(Beginning of MATERIAL PROVIDED)

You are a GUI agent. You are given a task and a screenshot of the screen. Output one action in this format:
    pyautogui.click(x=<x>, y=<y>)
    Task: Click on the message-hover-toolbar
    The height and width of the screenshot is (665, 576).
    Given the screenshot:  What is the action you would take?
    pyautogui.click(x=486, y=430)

(End of MATERIAL PROVIDED)

[WORK REQUEST] Write out every one of the rows above word for word, with no changes.

[RESPONSE]
You are a GUI agent. You are given a task and a screenshot of the screen. Output one action in this format:
    pyautogui.click(x=<x>, y=<y>)
    Task: Click on the message-hover-toolbar
    The height and width of the screenshot is (665, 576).
    Given the screenshot:  What is the action you would take?
    pyautogui.click(x=486, y=430)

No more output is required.